Search the data for the string "will" and gather each line it is in.
▬▬▬
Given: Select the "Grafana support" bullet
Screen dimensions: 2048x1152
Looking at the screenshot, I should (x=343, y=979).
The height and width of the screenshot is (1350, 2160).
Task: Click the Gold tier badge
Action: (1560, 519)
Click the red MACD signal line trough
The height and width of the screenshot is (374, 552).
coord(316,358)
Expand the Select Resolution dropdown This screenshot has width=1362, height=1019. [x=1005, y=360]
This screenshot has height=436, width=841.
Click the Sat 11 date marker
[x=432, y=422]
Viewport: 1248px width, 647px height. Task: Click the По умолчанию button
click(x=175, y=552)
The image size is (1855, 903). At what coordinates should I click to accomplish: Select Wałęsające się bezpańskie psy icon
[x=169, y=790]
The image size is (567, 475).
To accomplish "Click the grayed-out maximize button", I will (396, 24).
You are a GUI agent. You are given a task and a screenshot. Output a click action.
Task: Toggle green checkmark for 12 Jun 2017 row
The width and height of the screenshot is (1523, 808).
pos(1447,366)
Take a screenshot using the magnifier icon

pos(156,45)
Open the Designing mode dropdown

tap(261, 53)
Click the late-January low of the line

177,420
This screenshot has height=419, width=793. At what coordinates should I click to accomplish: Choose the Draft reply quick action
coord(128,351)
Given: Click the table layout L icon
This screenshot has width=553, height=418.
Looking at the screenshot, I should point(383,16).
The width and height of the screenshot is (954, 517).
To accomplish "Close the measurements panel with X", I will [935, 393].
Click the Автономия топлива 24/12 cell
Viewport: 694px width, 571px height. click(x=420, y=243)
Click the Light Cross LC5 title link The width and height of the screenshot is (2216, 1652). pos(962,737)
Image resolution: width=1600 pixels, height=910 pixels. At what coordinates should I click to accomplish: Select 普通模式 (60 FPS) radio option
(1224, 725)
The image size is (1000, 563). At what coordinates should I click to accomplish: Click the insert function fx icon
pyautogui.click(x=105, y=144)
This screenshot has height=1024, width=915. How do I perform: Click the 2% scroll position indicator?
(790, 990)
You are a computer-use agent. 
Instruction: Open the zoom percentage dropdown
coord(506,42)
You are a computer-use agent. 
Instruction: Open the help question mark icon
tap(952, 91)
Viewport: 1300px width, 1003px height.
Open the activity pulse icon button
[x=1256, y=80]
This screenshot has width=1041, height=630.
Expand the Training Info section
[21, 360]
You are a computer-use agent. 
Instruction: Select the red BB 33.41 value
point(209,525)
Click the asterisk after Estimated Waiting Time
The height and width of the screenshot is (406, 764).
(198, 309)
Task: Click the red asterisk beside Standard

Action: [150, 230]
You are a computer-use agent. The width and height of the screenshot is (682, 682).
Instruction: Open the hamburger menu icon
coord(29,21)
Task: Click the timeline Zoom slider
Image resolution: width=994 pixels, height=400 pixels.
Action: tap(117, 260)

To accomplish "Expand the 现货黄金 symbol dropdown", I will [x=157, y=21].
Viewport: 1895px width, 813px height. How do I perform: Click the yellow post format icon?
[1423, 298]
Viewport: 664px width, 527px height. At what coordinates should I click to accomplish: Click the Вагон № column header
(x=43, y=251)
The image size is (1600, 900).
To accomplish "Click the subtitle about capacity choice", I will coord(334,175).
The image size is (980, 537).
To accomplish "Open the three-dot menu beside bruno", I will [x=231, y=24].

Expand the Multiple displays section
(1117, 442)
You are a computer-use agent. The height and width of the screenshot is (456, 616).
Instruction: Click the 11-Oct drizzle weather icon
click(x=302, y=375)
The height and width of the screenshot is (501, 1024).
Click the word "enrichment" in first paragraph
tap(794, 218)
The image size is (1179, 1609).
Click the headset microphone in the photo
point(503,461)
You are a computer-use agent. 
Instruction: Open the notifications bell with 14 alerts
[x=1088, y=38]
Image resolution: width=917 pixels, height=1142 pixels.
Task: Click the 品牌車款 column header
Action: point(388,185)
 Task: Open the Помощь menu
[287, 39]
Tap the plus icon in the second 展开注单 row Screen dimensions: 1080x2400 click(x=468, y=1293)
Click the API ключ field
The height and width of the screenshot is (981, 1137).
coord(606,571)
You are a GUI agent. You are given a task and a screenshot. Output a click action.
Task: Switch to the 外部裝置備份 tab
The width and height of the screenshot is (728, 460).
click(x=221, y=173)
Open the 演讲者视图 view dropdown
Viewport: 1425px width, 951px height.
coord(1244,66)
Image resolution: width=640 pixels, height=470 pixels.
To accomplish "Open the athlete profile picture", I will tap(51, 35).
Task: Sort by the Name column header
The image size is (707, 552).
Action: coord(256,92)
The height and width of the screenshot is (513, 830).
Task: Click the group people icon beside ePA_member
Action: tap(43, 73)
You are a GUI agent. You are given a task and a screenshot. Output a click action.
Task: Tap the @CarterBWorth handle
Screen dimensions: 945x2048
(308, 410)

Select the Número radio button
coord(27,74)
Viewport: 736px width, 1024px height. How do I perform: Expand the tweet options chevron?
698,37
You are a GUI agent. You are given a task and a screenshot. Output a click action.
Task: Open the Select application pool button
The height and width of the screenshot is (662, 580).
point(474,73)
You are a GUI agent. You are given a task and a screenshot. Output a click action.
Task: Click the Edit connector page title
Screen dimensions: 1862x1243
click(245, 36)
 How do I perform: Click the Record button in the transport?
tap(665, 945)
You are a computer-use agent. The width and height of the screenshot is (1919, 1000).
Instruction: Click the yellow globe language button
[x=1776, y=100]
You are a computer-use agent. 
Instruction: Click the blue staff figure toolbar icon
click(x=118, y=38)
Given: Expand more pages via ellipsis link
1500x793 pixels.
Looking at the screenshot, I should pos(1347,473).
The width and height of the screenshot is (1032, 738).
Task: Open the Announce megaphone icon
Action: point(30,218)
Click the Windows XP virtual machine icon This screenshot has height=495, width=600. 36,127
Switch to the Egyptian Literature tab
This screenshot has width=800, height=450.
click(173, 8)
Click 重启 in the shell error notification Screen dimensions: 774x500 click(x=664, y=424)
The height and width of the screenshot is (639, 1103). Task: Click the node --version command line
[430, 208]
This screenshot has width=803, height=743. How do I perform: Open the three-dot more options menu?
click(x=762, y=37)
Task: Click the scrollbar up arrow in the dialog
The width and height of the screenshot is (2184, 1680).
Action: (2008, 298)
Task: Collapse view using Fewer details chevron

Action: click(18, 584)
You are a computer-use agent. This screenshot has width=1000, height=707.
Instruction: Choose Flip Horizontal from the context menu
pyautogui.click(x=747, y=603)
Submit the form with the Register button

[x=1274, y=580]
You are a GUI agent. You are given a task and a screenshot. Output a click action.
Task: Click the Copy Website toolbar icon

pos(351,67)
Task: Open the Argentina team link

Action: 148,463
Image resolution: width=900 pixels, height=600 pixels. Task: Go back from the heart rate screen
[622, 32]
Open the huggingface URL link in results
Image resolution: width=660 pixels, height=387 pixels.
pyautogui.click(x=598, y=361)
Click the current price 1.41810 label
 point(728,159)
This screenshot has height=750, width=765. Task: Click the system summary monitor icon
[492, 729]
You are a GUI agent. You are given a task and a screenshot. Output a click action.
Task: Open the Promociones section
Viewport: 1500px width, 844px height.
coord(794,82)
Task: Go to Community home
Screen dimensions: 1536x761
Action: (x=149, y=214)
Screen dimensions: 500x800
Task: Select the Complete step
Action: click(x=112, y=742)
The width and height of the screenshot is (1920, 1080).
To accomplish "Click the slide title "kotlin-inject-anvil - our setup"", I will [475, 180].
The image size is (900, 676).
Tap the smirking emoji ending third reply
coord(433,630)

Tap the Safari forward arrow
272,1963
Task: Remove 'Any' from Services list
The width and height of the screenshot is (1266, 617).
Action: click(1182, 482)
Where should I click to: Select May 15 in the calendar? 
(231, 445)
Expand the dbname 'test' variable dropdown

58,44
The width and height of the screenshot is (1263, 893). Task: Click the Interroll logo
▬▬▬
| Answer to the exercise |
To accomplish "Click the grayed-out maximize button", I will (396, 24).
To accomplish "Close the measurements panel with X", I will [935, 393].
To accomplish "Expand the 现货黄金 symbol dropdown", I will [x=157, y=21].
To accomplish "Click the subtitle about capacity choice", I will coord(334,175).
To accomplish "Open the three-dot menu beside bruno", I will [x=231, y=24].
To accomplish "Open the athlete profile picture", I will tap(51, 35).
To accomplish "Click the slide title "kotlin-inject-anvil - our setup"", I will [475, 180].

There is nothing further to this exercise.